Jokowi Menduga Paham Komunis Bangkit Lagi

Gunawan Wibisono, Jurnalis · Selasa 10 Mei 2016 18:49 WIB
https: img.okeinfo.net content 2016 05 10 337 1384806 jokowi-menduga-paham-komunis-bangkit-lagi-uGWquGsZfL.jpg Presiden Jokowi (foto: Antara)

JAKARTA - Saat ini kaus bergambar palu dan arit yang identik dengan simbol Partai Komunis Indonesia (PKI) tengah merebak di Jakarta dan beberapa daerah lainnya. Karena itu, aparat kepolisian gencar melakukan razia.

Saat dikonfirmasi, Kapolri Jenderal Badrodin Haiti mengatakan Presiden Joko Wododo (Jokowi) telah menggelar rapat bersama dirinya, Jaksa Agung HM Prasetyo, Kepala Badan Intelijen Negara (BIN) Sutiyoso, Kepala Staf TNI Angkatan Darat (KSAD) Jenderal TNI Muluyo mengenai lambang-lambang komunisme yang kembali marak di Jakarta dan beberapa daerah.
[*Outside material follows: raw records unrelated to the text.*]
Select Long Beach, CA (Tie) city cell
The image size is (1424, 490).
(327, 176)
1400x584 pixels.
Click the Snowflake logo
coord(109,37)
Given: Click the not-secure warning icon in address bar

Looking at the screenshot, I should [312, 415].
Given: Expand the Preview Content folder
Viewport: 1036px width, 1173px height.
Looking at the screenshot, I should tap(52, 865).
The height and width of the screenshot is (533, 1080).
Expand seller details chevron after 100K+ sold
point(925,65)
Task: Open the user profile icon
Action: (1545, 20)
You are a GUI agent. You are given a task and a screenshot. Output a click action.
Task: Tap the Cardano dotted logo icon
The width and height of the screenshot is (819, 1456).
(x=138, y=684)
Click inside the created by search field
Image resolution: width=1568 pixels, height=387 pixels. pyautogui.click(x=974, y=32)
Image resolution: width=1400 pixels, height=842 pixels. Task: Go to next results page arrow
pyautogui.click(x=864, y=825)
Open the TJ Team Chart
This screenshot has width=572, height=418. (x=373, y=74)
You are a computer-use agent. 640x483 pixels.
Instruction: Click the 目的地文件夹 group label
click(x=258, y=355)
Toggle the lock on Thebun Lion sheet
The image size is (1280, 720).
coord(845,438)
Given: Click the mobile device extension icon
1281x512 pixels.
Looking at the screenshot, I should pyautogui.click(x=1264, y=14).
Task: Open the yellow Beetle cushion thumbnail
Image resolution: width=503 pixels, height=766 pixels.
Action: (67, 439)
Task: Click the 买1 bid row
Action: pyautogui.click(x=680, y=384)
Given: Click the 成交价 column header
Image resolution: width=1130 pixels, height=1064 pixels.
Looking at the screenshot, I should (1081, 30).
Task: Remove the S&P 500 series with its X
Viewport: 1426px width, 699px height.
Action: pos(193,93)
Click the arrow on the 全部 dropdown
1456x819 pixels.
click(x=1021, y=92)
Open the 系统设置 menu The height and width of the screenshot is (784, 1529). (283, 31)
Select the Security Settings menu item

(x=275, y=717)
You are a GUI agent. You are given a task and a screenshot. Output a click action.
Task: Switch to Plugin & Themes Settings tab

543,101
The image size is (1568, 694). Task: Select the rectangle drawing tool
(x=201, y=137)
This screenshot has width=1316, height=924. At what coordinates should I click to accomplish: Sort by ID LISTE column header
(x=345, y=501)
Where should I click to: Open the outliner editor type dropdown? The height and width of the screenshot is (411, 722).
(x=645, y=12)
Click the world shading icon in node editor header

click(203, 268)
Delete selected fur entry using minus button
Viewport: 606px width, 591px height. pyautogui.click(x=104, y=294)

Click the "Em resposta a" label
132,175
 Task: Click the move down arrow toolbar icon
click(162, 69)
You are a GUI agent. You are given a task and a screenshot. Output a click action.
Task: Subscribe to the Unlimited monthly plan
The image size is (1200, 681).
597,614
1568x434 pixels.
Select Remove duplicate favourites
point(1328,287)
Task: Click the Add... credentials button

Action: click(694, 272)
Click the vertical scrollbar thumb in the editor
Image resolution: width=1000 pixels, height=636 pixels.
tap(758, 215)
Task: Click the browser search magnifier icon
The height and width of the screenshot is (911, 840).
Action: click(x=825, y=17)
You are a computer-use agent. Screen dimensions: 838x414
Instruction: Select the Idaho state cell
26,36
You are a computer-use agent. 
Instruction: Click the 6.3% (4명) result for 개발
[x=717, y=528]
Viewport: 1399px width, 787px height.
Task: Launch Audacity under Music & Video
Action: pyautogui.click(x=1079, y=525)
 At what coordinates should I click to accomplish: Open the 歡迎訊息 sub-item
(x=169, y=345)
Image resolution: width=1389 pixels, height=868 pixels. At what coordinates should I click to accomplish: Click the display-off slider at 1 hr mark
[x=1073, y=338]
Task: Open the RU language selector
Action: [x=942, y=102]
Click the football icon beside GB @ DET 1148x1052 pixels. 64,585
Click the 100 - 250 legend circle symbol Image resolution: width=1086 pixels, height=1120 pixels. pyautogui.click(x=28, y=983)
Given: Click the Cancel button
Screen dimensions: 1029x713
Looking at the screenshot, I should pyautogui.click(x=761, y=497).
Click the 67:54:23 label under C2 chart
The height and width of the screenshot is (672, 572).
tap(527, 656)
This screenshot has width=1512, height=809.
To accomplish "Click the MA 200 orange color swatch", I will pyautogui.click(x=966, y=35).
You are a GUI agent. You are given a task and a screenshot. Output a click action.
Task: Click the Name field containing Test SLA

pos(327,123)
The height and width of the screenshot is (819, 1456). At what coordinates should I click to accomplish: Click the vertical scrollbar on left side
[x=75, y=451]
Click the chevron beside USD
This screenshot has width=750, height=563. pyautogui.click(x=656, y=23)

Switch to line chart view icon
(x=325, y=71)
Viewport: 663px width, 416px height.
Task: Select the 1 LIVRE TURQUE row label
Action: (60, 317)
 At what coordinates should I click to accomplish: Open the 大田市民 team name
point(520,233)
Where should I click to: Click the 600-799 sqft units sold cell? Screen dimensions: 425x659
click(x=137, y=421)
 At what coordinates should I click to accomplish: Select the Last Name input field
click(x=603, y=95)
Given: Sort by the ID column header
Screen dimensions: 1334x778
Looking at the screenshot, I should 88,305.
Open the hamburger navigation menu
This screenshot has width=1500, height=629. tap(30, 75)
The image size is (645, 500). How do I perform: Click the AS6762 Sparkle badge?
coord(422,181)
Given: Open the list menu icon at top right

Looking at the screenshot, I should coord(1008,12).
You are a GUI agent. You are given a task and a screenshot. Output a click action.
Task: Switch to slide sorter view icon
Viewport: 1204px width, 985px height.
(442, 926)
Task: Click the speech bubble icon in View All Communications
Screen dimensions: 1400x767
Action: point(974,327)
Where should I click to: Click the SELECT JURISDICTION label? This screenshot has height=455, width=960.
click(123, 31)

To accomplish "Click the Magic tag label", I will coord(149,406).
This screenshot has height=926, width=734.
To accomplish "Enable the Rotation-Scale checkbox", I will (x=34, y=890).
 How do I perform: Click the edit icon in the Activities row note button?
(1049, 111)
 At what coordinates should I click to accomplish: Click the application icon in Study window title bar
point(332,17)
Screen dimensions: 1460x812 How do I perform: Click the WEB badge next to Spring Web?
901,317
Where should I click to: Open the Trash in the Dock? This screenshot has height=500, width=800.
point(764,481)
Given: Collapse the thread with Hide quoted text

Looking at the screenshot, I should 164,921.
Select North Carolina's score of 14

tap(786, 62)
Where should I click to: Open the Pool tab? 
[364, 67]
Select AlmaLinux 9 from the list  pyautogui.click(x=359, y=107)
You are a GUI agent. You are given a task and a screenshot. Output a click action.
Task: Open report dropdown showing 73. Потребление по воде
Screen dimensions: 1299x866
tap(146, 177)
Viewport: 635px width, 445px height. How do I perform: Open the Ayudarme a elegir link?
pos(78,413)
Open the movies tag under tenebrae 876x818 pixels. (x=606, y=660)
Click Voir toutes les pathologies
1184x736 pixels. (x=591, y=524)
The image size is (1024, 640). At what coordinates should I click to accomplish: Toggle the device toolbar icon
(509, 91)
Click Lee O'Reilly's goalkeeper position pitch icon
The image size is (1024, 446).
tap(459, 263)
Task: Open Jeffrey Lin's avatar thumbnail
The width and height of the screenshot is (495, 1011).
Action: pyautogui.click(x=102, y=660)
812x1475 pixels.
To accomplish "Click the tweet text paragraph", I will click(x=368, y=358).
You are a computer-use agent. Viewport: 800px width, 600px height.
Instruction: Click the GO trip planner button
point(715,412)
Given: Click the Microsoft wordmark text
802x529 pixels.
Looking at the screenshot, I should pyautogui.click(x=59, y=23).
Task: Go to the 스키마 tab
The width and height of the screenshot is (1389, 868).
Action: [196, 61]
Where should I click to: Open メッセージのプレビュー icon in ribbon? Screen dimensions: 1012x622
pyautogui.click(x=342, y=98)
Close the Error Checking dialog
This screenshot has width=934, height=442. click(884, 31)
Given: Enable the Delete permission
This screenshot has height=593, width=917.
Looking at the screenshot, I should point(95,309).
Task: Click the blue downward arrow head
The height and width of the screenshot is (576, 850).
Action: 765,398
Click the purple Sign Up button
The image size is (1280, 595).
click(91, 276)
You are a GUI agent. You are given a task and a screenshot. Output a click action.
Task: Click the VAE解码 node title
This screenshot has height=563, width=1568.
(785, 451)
Dalam rapat tersebut, lanjut Badrodin, Presiden Jokowi menduga paham komunis akan bangkit lagi dengan beredarnya kaus serta lambang-lambang palu dan arit.

(Baca Juga: Kapolri: Jangan Main-Main Sama Logo Palu Arit)

"Beliau sudah memberi arahan jelas. Sekarang banyak kaus palu arit dan ada jual dan merchandise yang dijual seperti itu. Kegiatan-kegiatan seperti itu yang menduga komunisme bangkit kembali," ujar Badrodin di Kantor Kepresidenan, Jakarta, Selasa (10/5/2016).

Mantan Kapolda Jawa Timur ini menegaskan berdasarkan TAP MPRS Nomor 25 Tahun 1966 tentang Ketetapan PKI, Pernyataan sebagai Organisasi terlarang di Seluruh Wilayah Negara Republik Indonesia dan Larangan Setiap Kegiatan Untuk Menyebarkan atau Mengembangkan Faham atau Ajaran Komunisme atau Marxisme-Lenininsme, dikatakannya masih berlaku hingga saat ini.

Karena itu, jika ada yang mempropagandakan ajaran atau paham tersebut, jajaran kepolisian akan menindaknya.

"Untuk bisa lakukan langkah hukum yang diduga menyebarkan apakah bentuknya atribut, kaus, simbol, dan film yang mengajarkan komunisme," tuturnya.

Sementara Sekretaris Kabinet Pramono Anung mengatakan TAP MPRS Nomor 25 Tahun 1966 sudah jelas, jika Indonesia menolak adanya ajaran atau paham komunis, termasuk logo-logo tersebut. Dia berharap, agar pihak-pihak terkait berhenti menyebarkan ajaran itu.

"Komunisme sebenarnya sudah ada TAP MPRS tentang pelarangan komunisme dan pembubaran PKI. Beberapa waktu terakhir ini muncul, pemerintah ingin menyampaikan posisinya dan masih berlaku ketentuan hukumnya," pungkasnya.